A Week-by-Week Breakdown#

Here's the simplified weekly focus so you always know what matters most:

  • Weeks 1 to 2: Talk to users, fix critical bugs, set up basic analytics
  • Weeks 3 to 4: Optimize onboarding, identify top pain points, ship daily improvements
  • Weeks 5 to 6: Identify magic feature, start monetization if not already
  • Weeks 7 to 8: Reduce churn, build feedback loop, refine pricing
  • Weeks 9 to 10: Pick one acquisition channel, start content or outreach
  • Weeks 11 to 12: Measure channel results, ask for referrals, set 6-month targets

When to Know It's Working#

After 90 days, you should be able to answer "yes" to at least three of these five questions:

  • Do users come back without being reminded?
  • Are people paying, and do they stay paying for at least 2 months?
  • Can you describe your ideal customer in one specific sentence?
  • Do you have at least one acquisition channel that consistently brings signups?
  • Are users recommending the product to others without being asked?

If you can answer yes to three or more, you're on the right track. If not, that doesn't mean your product is dead. It means you need to go back to the fundamentals: talk to users, fix what's broken, and make sure you're solving a problem people will pay to solve.

The first 90 days aren't glamorous. There's no hockey stick growth chart, no TechCrunch feature, no celebratory champagne (okay, maybe a little). It's just you, your users, and the daily work of making something people love. That's the whole game.

Small team celebrating a milestone together representing SaaS launch success
Ninety days of focused execution beats twelve months of scattered effort.

Need Help With Your Post-Launch Strategy?#

If you've launched your SaaS (or you're about to) and you want a team that's been through this process before, we're here. At Infinity Sky AI, we don't just build products and walk away. We help founders navigate the messy, critical post-launch phase where most SaaS products succeed or fail.

Whether you need help with product refinement, growth strategy, or building new AI-powered features to differentiate, book a free strategy call and let's talk about where you are and where you want to be.

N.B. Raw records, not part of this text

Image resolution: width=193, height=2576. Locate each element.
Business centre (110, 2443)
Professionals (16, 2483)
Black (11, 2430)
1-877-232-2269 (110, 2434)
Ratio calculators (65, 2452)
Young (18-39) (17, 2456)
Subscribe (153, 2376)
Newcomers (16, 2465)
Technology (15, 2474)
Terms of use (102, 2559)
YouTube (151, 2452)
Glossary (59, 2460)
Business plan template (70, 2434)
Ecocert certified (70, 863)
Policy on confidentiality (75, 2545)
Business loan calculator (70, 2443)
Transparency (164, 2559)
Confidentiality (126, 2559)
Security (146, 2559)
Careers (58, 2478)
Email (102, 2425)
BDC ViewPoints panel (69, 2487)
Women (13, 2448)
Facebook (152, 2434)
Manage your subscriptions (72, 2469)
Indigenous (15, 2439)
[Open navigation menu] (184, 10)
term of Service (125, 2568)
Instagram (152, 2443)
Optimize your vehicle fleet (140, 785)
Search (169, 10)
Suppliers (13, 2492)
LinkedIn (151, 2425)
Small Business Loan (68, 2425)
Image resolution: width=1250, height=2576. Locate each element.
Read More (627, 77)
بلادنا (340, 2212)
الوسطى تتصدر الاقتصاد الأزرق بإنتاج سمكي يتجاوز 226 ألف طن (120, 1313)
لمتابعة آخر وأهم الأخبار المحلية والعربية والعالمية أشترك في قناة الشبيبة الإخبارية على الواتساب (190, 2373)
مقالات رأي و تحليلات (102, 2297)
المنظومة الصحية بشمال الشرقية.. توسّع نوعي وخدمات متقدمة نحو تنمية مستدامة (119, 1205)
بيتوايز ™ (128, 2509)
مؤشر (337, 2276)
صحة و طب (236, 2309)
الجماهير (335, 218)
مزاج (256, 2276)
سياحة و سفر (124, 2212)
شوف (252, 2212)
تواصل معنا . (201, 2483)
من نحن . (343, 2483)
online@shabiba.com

How long should I run a free beta before charging for my SaaS?
No longer than 30 days. Free betas that drag on for months attract the wrong users and delay real feedback. Start charging as soon as your core feature delivers value. Paying users give you better feedback, higher engagement, and actual revenue to reinvest.
What metrics should I track in the first 90 days after launching?
Focus on three core metrics: signup-to-activation rate (are people actually using the product?), day-1 and day-7 retention (are they coming back?), and support requests (what's confusing or broken?). Ignore vanity metrics like total signups or page views until you've nailed retention.
How do I know if I have product-market fit after launch?
The clearest signal is organic retention. If users come back without email reminders, if they'd be disappointed if the product disappeared, and if they recommend it to others unprompted, you're close to product-market fit. Sean Ellis' test is useful: ask users how they'd feel if they could no longer use your product. If 40%+ say "very disappointed," you're there.
Should I focus on new features or marketing after launching my SaaS?
Neither, at first. Focus on retention and onboarding. If people sign up and don't stick around, new features won't help and more marketing just accelerates churn. Fix the experience for existing users first, then layer in growth. Product improvements that boost retention are always higher leverage than new acquisition channels.
What's a good churn rate for an early-stage SaaS product?
For SMB SaaS, aim for under 5% monthly churn within your first 6 months. In the very early days (first 30 days), churn will be higher as you figure things out. That's normal. But if you're consistently losing more than 10% of users per month after 90 days, there's a fundamental problem with your product, onboarding, or target audience that needs fixing before you scale.